A Claude MD file tells Claude Code exactly how your project handles things:

# Project Conventions

## Naming
- Use snake_case for functions and variables
- Use PascalCase for React components
- Prefix utility functions with underscore

## Error Handling
- All async functions must use try-catch with custom error types
- Log errors with context before re-throwing

## Testing
- Place tests in __tests__ directory alongside source files
- Use Vitest with @testing-library/react

With these instructions, Claude Code immediately produces code that matches your standards without needing to analyze your entire codebase first.

Domain-Specific Knowledge

Claude MD files can include domain knowledge specific to your project:

# Payment Processing

## Supported Providers
- Stripe (primary)
- PayPal (fallback)

## Transaction Flow
1. Validate cart total against server
2. Create payment intent via Stripe API
3. Handle 3D Secure authentication
4. Confirm transaction and update order status

When working on payment-related features, Claude Code now understands your specific flow and produces more accurate implementations.

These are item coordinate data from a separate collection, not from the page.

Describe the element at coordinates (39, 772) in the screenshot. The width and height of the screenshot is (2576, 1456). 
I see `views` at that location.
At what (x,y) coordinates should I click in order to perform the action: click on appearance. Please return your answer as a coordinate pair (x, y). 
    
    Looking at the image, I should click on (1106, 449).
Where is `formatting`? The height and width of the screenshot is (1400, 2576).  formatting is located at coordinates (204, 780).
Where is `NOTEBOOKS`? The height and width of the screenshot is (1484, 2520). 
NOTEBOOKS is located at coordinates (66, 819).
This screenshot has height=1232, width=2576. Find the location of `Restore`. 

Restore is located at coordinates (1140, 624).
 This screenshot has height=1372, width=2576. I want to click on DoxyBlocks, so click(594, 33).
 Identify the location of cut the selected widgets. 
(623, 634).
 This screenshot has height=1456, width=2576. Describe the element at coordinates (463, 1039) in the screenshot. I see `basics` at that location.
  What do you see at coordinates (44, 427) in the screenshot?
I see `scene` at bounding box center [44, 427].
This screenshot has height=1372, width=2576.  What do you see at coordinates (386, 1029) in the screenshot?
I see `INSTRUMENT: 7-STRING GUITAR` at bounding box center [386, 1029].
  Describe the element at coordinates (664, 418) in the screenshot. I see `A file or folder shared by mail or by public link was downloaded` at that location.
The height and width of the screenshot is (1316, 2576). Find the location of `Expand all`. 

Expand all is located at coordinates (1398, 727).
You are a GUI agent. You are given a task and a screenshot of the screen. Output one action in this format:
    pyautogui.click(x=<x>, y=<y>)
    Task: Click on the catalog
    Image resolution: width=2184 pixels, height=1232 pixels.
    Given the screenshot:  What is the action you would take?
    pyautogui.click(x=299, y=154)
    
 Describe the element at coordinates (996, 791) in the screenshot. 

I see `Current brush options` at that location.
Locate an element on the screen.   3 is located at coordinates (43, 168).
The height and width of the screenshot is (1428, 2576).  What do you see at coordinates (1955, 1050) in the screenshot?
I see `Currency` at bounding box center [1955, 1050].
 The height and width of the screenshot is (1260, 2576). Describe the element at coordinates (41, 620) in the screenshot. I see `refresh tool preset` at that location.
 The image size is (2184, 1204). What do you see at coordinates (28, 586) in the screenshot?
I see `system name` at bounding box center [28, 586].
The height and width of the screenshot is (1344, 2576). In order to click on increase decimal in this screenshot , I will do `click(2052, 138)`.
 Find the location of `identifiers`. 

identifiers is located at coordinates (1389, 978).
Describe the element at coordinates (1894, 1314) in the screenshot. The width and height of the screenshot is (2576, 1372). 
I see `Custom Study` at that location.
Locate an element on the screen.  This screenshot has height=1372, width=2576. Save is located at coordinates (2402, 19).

Tool and Skill Integration

Claude MD files can reference which skills Claude Code should use for different tasks:

# Skills to Use

- For testing: Load the tdd skill
- For spreadsheets: Use the xlsx skill
- For frontend: Load the frontend-design skill
- For documentation: Use the docx skill

This creates a powerful combination where Claude Code knows both what you want and which specialized tools to employ.

Practical Examples

Before Claude MD

Without a Claude MD file, asking Claude Code to create a new API endpoint might produce:

// What you get without Claude MD
app.post('/api/users', async (req, res) => {
  const user = await User.create(req.body);
  res.json(user);
});

This code technically works but lacks validation, error handling, authentication, and logging — things your project likely requires.

After Claude MD

With proper Claude MD instructions:

// What you get with Claude MD - production-ready code
import { z } from 'zod';
import { createUserSchema } from '../validators/user.schema.js';
import { UserService } from '../services/user.service.js';
import { logger } from '../utils/logger.js';

const createUser = async (req, res, next) => {
  try {
    const validated = createUserSchema.parse(req.body);
    const user = await UserService.create(validated);
    logger.info({ userId: user.id }, 'User created');
    res.status(201).json(user);
  } catch (error) {
    if (error instanceof z.ZodError) {
      return res.status(400).json({ errors: error.errors });
    }
    next(error);
  }
};

The difference is dramatic and immediate.

Multi-File Claude MD Strategy

For larger projects, you can use multiple Claude MD files to organize different aspects of your guidance:

Claude Code reads all matching files, combining their guidance for comprehensive context.

Measuring the Improvement

You can verify the improvement by tracking these metrics:

  1. Iterations to acceptance: Count how many times you request changes before accepting code. With Claude MD, this typically drops from 3-4 to 1-2.

  2. Code review comments: Track the number of style and convention issues raised in pull requests. Claude MD dramatically reduces these.

  3. Time to completion: Measure how long it takes to get working code from initial request to merged PR.

Best Practices for Claude MD

Keep your Claude MD files focused and maintainable:

Update regularly: As your project evolves, update Claude MD to reflect new conventions and requirements.

Be specific: Generic advice produces generic results. The more specific your instructions, the better the output.

Use examples: Show Claude Code exactly what you expect rather than describing it abstractly.

Test and iterate: If Claude Code produces unexpected results, refine your Claude MD instructions.